- The Washington Times - Thursday, October 27, 2005

BAGHDAD — Sunni leaders are shaking off their failure to defeat the new constitution in a nationwide referendum and are gearing up to win political influence in the Dec. 15 National Assembly elections.

With the deadline for registering political parties ending tomorrow, the Sunnis — who refused to participate when the present National Assembly was elected — are drawing up new political alliances with an eye to win as many seats as possible in the 275-seat assembly.

Three Sunni groups — the Iraqi National Dialogue, the Iraqi Islamic Party and the Iraqi People’s Gathering — plan to form an alliance for upcoming elections.

“We have very intense discussion with the Sunnis daily, explaining to them the advantage of participating, and point them in the direction of people who can help them,” one Western official in Baghdad said.

Sunnis turned out in high numbers for the Oct. 15 referendum to vote against the constitution, which they felt favored Shi’ite and Kurd interests, but failed to gather enough votes to scuttle the charter.

Thanks to a last-minute amendment to the document, if they win enough seats in the new, four-year assembly, they will be able to change the constitution.

Few here think Sunni political participation will end the violent insurgency that has killed more than 2,000 American troops. At least 10 times that many Iraqis, probably more, are thought to have died.

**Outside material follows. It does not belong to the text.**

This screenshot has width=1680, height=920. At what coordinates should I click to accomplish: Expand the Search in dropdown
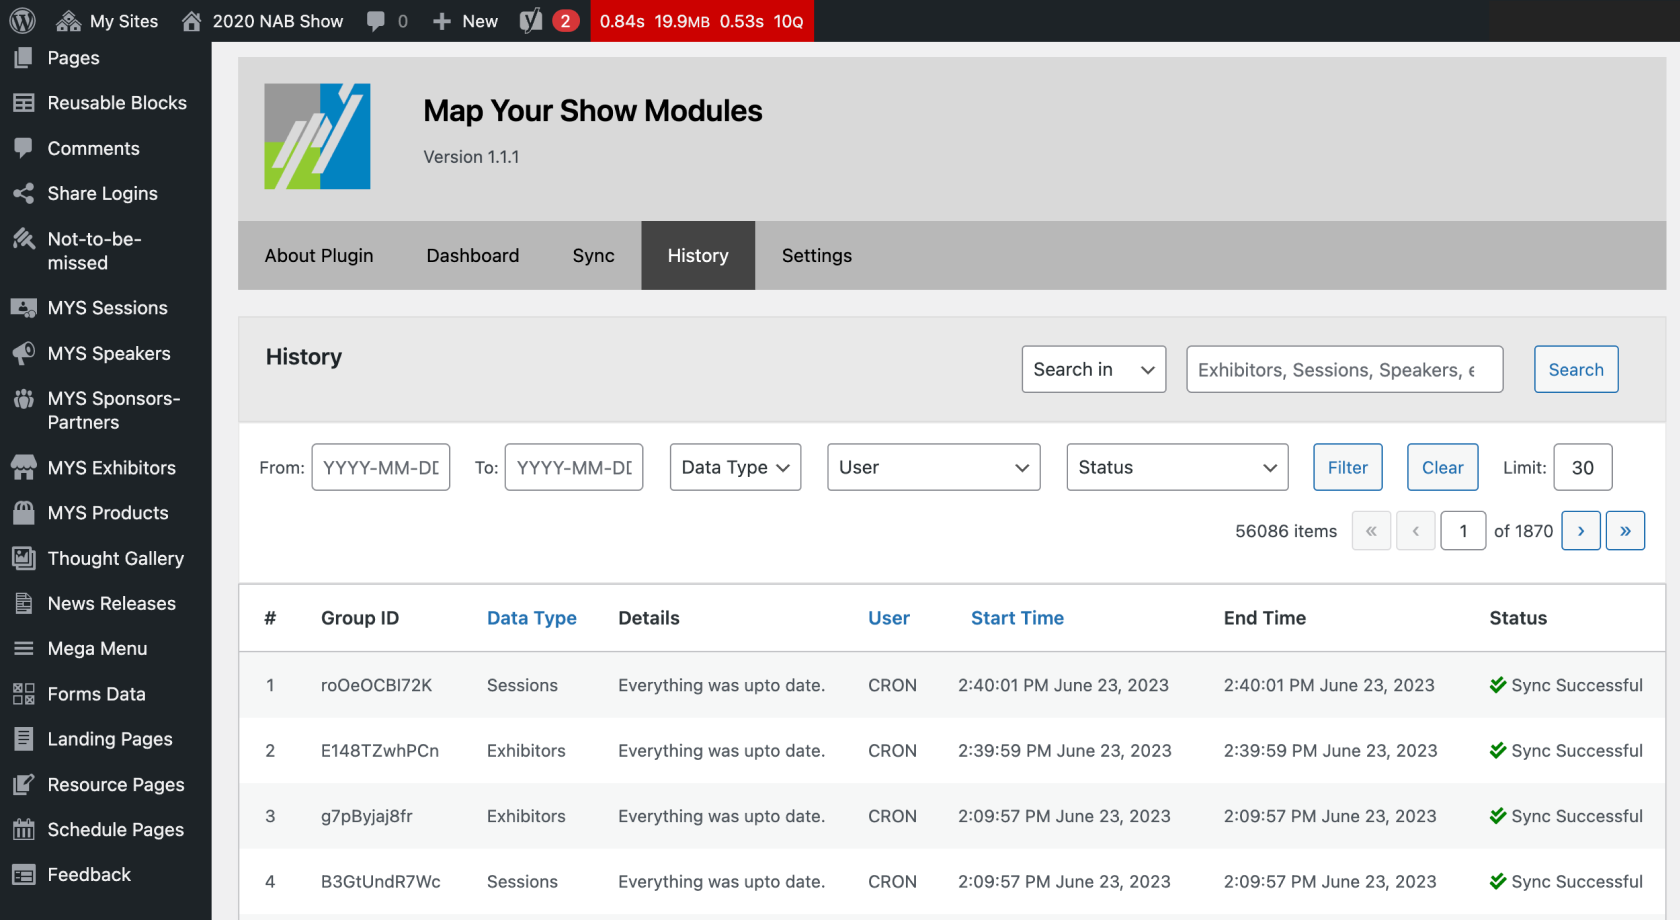point(1093,370)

“I don’t think that Sunni Arab unification or rallying to the political process will offer a quick fix,” said the Western official on the condition of anonymity.

He added, however, that “if a strong Sunni Arab interest in the political process stays strong, and if it is visibly shown to protect some key Sunni Arab concerns, over time it will weaken some of the public support for the insurgency.”

Those concerns, said the official, included Shi’ite death squads combing through neighborhoods and executing Sunnis.

Another alliance appears to be developing that would emphasize Sunni secularists, some of whom are joining a secular grouping headed by former Prime Minister Iyad Allawi.

Mr. Allawi, a secular Shi’ite, is generally seen in Iraq as a “strongman.”

But charges of corruption and his decision to bring Ba’athists back into the government last year to try and break the insurgency and get the country running again was ill-received by fellow Shi’ites.

Mr. Allawi’s group includes Shi’ites, Sunnis and Kurds, Arab socialists, communists and what the official termed as “modern democrats.”

Former Interior Minister Faleh al-Naqib, who has joined Mr. Allawi’s group, explained how this alliance would most likely approach the campaign trail.

“Many Islamic Shi’ite parties are almost belonging to Iran, and that is totally unacceptable for the Iraqi people,” Mr. al-Naqib said in an interview, while sitting comfortably on a couch in his house.

The current government of Prime Minister Ibrahim al-Jaafari — who spent many years in Iran — includes the powerful Supreme Council for Islamic Revolution of Iraq, perceived by many as heavily under Iran’s influence.

“The people have tried this government … and they will not have the same support of the people,” Mr. al-Naqib said.

“The majority have changed their mind because the performance of this government: assassinations, killings, kidnappings, bad services.” Mr. al-Naqib said.

Mr. Allawi’s coalition would consider joining forces with the Sunni lists once the election is over and political blocs start forming within the assembly.

If the Sunnis win enough political clout, the Western official said, they would most likely try to roll back constitutional provisions on federalism, try to put the central government back in control of Iraq’s natural resources, chiefly oil, and focus on security issues.

The official told reporters that Shi’ite leaders were trying to decide whether to present a unified list similar to that which won a majority of seats in January elections for the present assembly. Another possibility would be for the Shi’ites to give in to the divisions within their group and present three lists.

“It is not a finished deal,” he said. “They are working on it tonight. Maybe they will be successful, maybe not.”

The two main Kurdish parties are expected to join forces, much as they did in the last election, in which they won enough seats in the assembly to make them the key to any political decision.

Another major alliance forming appears to be a group of political independents that would include tribal sheiks, technocrats, businessmen and professionals.

“The political spectrum will cover everything from Islamist Shi’ites and Sunnis to more modern business-technical orientation and will include … cross-sectarian groups,” the official said in a telephone conference call.